Führe den Kommentar über die Anfeindungen gegen RB Leipzig im Anschluss an seinen letzten Satz fort.

TEXTAUSZUG ->

________________________________________

„Momentan habe ich das Gefühl, dass es manchen nur darum geht, irgendein Feindbild zu haben.“ (Ralf Rangnick, Sportchef von RB Leipzig, über die Attacken gegen seinen Klub)

Vielleicht mag es daran liegen, dass ich grundsätzlich immer irgendwie zum Underdog tendiere. Ich mag es, wenn sich jemand aus scheinbar ausweglosen Situationen herausarbeitet und einen Überraschungs-Coup landet. Vielleicht bin ich deshalb HSV-Fan und kein Bayern-Anhänger geworden, denn als Hamburger muss man leidensfähig sein und am Ende des Tages auf die Sensation hoffen, ansonsten kann man sich eingraben.

Mit Fußball nichts mehr zu tun

Aber zum Thema. Das, was nicht erst seit dieser Woche im Zusammenhang mit dem Verein RasenBallsport Leipzig abläuft, hat mit Fußball, mit Fan-Sein, auch mit Konkurrenz oder Rivalität nicht mal mehr im Ansatz etwas zu tun, das ist nur noch zutiefst krank.

Der Leipzig-Profi Diego Demme (23) hatte nach Abpfiff das Trikot mit dem Karlsruher Philipp Max getauscht. Hinterher forderte ein Sicherheitsbeauftragter von dem Leipziger das Hemd zurück. Offenbar auf Druck der Karlsruher „Fans“, die jeglichen Trikottausch mit Leipziger RB-Spielern ablehnen. (BILD 11.03.2015)

________________________________________

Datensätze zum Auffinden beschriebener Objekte
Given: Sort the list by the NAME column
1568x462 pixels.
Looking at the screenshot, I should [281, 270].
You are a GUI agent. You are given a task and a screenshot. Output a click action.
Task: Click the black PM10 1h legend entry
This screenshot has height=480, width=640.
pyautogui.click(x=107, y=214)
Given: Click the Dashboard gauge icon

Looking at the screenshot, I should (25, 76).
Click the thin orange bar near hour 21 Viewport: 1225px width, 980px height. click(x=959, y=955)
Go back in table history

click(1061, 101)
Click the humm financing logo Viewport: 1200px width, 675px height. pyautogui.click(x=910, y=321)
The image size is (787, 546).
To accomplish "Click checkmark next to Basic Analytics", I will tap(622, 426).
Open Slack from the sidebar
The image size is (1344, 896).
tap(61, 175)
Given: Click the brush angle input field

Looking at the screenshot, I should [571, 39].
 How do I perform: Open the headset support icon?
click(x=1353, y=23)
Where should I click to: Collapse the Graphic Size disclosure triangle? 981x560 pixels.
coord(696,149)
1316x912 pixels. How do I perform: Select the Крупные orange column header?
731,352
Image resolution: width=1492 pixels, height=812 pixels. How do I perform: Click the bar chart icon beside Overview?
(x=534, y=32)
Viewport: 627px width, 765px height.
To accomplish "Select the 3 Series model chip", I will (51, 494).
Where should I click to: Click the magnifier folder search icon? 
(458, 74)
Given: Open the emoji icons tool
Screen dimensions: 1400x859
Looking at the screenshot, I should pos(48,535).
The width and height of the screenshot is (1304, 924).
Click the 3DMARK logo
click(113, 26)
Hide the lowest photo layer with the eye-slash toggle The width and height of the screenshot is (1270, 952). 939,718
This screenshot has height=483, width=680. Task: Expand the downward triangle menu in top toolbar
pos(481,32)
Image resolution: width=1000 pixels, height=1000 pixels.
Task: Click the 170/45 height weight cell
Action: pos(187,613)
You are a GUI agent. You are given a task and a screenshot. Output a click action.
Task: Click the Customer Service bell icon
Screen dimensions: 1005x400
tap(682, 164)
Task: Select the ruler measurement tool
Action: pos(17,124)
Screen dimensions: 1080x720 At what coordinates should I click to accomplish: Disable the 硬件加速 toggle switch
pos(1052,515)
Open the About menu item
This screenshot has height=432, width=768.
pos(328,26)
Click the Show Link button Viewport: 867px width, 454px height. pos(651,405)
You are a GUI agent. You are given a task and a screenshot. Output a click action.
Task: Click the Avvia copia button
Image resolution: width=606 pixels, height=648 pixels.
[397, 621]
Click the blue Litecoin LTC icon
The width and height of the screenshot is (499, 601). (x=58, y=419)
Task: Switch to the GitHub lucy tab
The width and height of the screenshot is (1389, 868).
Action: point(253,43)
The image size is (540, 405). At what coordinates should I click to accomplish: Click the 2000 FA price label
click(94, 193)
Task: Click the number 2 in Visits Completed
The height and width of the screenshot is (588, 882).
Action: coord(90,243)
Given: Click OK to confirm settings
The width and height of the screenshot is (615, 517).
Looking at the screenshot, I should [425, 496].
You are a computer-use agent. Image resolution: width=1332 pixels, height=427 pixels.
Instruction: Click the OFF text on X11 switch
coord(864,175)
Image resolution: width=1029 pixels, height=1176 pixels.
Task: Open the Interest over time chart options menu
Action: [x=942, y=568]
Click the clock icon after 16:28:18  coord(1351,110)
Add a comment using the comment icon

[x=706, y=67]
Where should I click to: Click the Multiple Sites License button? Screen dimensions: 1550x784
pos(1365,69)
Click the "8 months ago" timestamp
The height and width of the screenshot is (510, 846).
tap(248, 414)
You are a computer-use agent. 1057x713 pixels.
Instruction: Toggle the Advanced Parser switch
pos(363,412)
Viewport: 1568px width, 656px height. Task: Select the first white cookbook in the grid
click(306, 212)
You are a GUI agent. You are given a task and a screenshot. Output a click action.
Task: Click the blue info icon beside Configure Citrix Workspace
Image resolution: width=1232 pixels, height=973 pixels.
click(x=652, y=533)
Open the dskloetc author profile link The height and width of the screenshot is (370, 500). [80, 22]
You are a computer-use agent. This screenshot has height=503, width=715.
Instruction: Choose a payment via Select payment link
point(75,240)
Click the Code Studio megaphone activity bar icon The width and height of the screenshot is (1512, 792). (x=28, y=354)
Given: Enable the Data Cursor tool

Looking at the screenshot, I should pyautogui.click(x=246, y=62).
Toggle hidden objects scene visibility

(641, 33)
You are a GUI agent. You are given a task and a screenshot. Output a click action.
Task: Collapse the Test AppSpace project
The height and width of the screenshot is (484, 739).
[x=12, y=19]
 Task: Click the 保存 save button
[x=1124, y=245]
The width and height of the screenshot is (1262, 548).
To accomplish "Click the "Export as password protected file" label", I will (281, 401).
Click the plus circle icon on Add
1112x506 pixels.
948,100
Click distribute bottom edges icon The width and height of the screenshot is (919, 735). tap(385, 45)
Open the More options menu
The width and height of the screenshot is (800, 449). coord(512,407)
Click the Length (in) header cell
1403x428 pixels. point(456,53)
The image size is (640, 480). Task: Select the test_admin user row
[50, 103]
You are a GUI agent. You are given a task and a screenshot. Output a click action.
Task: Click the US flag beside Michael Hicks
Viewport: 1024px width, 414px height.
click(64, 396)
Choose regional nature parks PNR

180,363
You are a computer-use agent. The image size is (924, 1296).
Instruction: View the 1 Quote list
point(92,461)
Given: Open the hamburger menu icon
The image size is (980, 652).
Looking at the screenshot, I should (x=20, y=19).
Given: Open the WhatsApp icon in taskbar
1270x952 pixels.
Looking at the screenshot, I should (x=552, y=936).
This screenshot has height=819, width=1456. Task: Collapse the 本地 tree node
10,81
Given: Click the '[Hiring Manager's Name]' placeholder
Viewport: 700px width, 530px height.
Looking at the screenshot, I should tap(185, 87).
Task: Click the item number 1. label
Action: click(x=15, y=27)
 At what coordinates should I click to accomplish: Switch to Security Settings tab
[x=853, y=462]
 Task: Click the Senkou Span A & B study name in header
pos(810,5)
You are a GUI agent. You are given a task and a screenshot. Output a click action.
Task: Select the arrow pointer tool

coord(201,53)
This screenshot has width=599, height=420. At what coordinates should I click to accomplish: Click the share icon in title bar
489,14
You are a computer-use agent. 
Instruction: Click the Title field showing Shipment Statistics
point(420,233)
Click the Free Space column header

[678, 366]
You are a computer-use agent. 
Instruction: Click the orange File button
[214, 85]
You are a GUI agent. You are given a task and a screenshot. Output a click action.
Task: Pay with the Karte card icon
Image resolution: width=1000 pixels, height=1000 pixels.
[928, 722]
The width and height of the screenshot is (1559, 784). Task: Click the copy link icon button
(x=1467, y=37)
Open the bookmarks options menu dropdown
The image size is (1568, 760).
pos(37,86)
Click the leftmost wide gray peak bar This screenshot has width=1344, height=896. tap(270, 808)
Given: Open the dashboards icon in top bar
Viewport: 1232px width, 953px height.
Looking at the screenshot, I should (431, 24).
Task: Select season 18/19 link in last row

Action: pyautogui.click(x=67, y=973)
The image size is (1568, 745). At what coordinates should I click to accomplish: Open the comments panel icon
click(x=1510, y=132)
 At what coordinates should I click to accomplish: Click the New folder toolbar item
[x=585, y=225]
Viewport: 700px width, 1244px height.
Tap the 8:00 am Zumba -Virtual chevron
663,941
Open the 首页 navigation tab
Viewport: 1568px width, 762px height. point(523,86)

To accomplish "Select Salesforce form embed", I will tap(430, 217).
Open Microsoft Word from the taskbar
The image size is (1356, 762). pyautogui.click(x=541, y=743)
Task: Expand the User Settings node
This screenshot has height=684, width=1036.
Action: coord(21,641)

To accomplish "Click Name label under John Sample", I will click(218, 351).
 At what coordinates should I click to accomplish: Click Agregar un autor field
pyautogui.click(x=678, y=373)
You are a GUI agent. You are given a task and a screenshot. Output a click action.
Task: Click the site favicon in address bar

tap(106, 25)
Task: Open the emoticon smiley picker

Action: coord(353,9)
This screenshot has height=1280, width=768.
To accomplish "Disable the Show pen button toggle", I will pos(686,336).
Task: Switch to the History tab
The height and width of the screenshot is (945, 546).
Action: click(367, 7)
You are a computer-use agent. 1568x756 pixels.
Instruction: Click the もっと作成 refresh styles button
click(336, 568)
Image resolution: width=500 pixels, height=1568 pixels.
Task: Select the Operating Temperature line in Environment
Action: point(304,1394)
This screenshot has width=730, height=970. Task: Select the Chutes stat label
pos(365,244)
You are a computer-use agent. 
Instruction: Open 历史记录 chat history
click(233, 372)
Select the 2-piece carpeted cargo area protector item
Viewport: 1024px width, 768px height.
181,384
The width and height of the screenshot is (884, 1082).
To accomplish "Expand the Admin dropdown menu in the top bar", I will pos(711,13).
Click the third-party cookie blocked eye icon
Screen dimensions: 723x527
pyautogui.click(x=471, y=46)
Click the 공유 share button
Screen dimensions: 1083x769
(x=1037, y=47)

________________________________________

LÖSUNG ->
Freunde der tibetanischen Brotsuppe, habt ihr noch alle Latten am Zaun? Es geht doch hier um Fußball, oder? Wir reden nicht davon, ob jemand mit einem IS-Kämpfer die Kalaschnikow tauscht oder sich Syrien einen Handgranate leiht. „Die Fans verlangen von ihren Spielern, dass sie mit den Spieler des anderen Vereins die Trikots nicht tauschen“, was für ein Wahnsinn. Was kommt als Nächstes? Darf der Co-Trainer aus Sandhausen nicht mehr nach Leipzig fahren, um seine Schwiegermutter zu besuchen? Stehen Ferien in Sachsen für jeden „wahren Fan“ in Zukunft auf der No-Go-Liste der Ultras?

Die verzweifelte Suche nach dem Feindbild

„Da geht es nur um Feindbilder. Und ob das nun Marcel Reif ist oder wir es sind. Wir sind an einem Punkt angekommen, wo man wirklich aufpassen muss.“ Leipzigs Sportdirektor Ralf Rangnick (56) nach den Vorfällen am Montagabend beim Zweitligaspiel in Karlsruhe.

Na bitte, da haben wir es wieder. Was in Dortmund der Reif und in Hamburg der Westermann ist, ist bei den Extremisten unter den selbsternannten „Fans“ der RB Leipzig. Sogar unter den Ultras soll es Regeln geben, sagt man – im Fall RB Leipzig sind diese aufgehoben, hier sei alles erlaubt. Was in diesem Fall mit „alles“ gemeint sein soll, bleibt vorerst offen, allerdings fühlten sich einige KSC-Clowns bereits bemüssigt, die Leipziger vor dem Spiel gegen Karlsruhe im Hotel zu „besuchen“. Bei Einigen hat man den Eindruck, sie hätten nicht nur zuviel Zeit, sondern auch deutlich zuwenig Hirnzellen.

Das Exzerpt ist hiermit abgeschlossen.